A cookbook for the ages

"Apicius's De Re Coquinaria" may be credited to the famed Roman gourmet, but it is likely that he didn't write it at all. Open Culture explains that, as with all ancient manuscripts that have been copied or changed over time, the original volume is lost to history. The Apicius attributed to the cookbook could have been one of many well-known, for lack of a better term, "foodies" at the time of the original writing. However, regardless of whoever compiled the first text, the Coquinaria gives us an excellent look into the eating lives of Romans.

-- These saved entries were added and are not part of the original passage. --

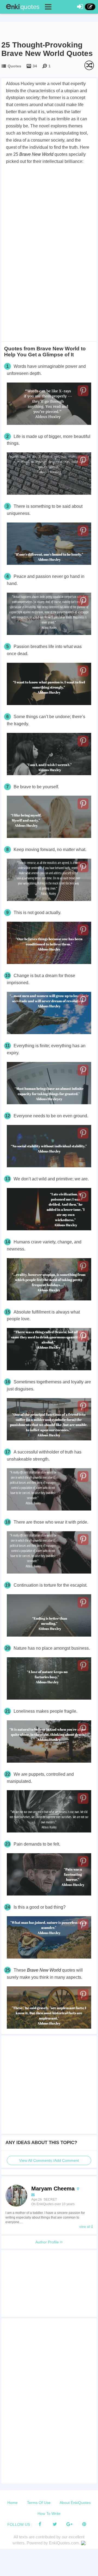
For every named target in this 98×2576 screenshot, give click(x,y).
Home (12, 2502)
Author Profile (47, 2242)
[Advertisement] (49, 217)
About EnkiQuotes (75, 2502)
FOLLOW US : (19, 2524)
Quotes (14, 66)
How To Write (49, 2513)
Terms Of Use (39, 2502)
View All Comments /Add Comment (49, 2160)
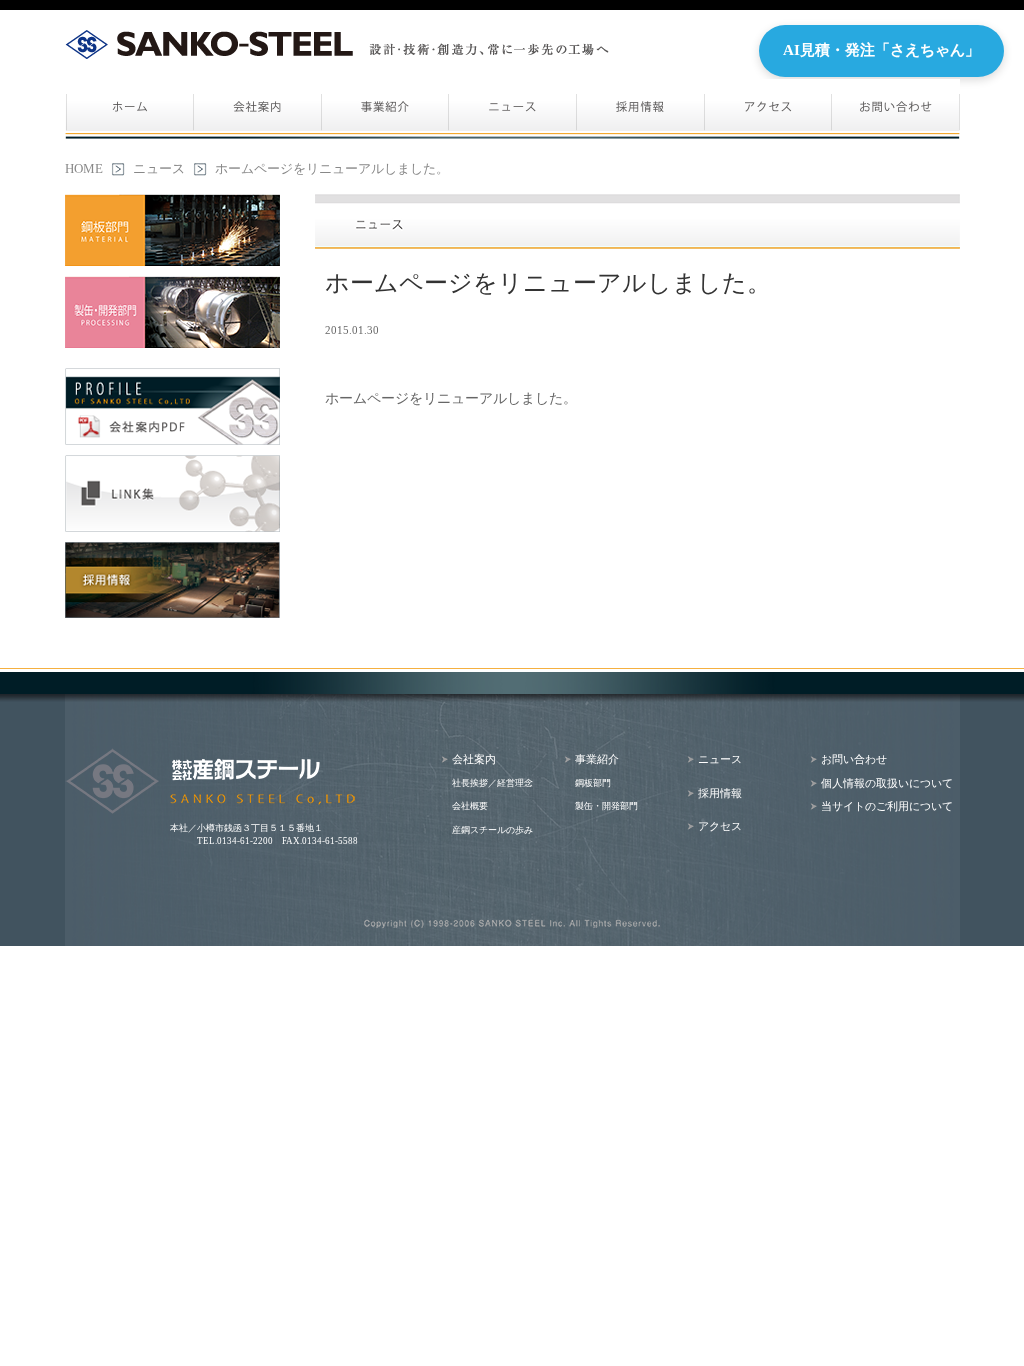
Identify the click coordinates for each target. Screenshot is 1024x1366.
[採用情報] (641, 109)
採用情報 (720, 793)
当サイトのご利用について (887, 806)
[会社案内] (258, 109)
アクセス (720, 826)
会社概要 (470, 806)
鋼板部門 (593, 783)
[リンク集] (172, 493)
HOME (84, 168)
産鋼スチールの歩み (492, 830)
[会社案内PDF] (172, 406)
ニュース (159, 168)
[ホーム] (129, 109)
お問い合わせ (854, 759)
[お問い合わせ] (896, 109)
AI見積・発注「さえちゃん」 (881, 50)
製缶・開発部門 (606, 806)
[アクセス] (768, 109)
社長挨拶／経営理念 (492, 783)
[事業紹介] (385, 109)
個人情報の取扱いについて (887, 783)
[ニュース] (513, 109)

The actual physical book that bears the title of "oldest cookbook in the world" is housed at the New York Academy of Medicine Library. According to NYAM, their manuscript was "penned in several hands in a mix of Anglo-Saxon and Carolingian scripts at the monastery at Fulda (Germany) around 830 CE." Another, more elegant and illuminated manuscript written in Tours, France, in the 9th century, is preserved at the Vatican Library (via History of Information). Some noteworthy recipes from a Gutenberg printing of the text include: how to clarify muddy wine, boiled ostrich, and stuffed dormouse.